**The problem**: An exact copy of the entries is required, with every image omitted.

**Dataset excerpts**:
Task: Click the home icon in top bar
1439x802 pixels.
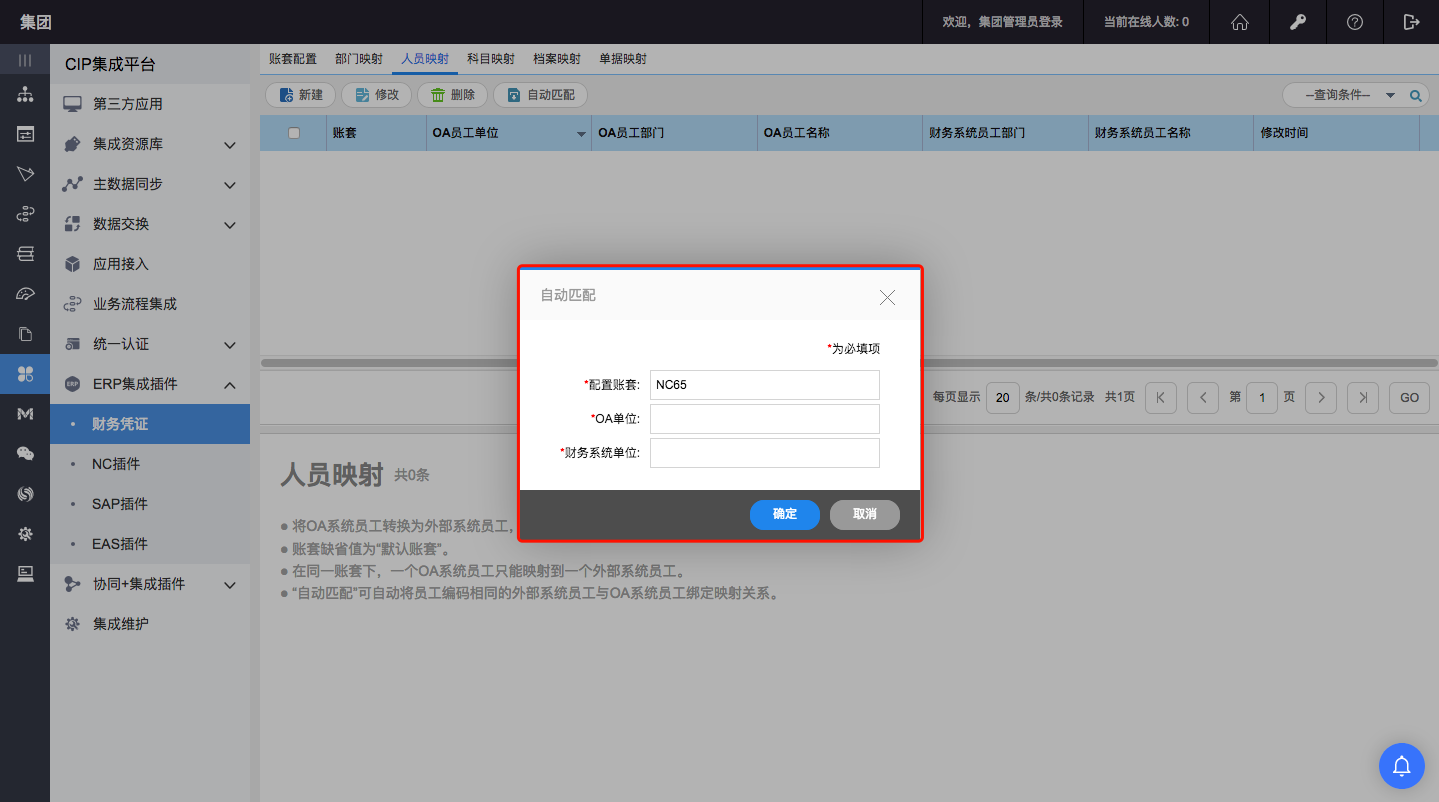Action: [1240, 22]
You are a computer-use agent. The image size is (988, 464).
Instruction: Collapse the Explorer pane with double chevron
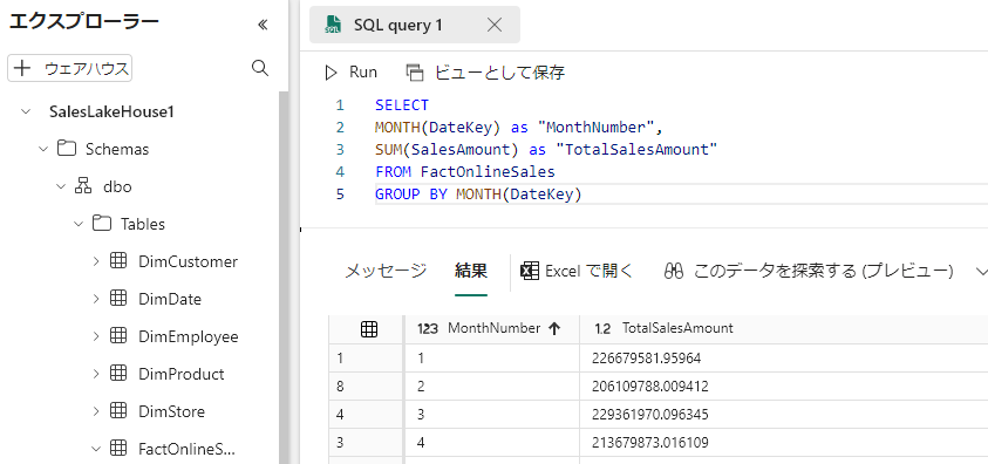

**Your response**:
Task: Click the home icon in top bar
1439x802 pixels.
Action: [1240, 22]
You are a computer-use agent. The image size is (988, 464).
Instruction: Collapse the Explorer pane with double chevron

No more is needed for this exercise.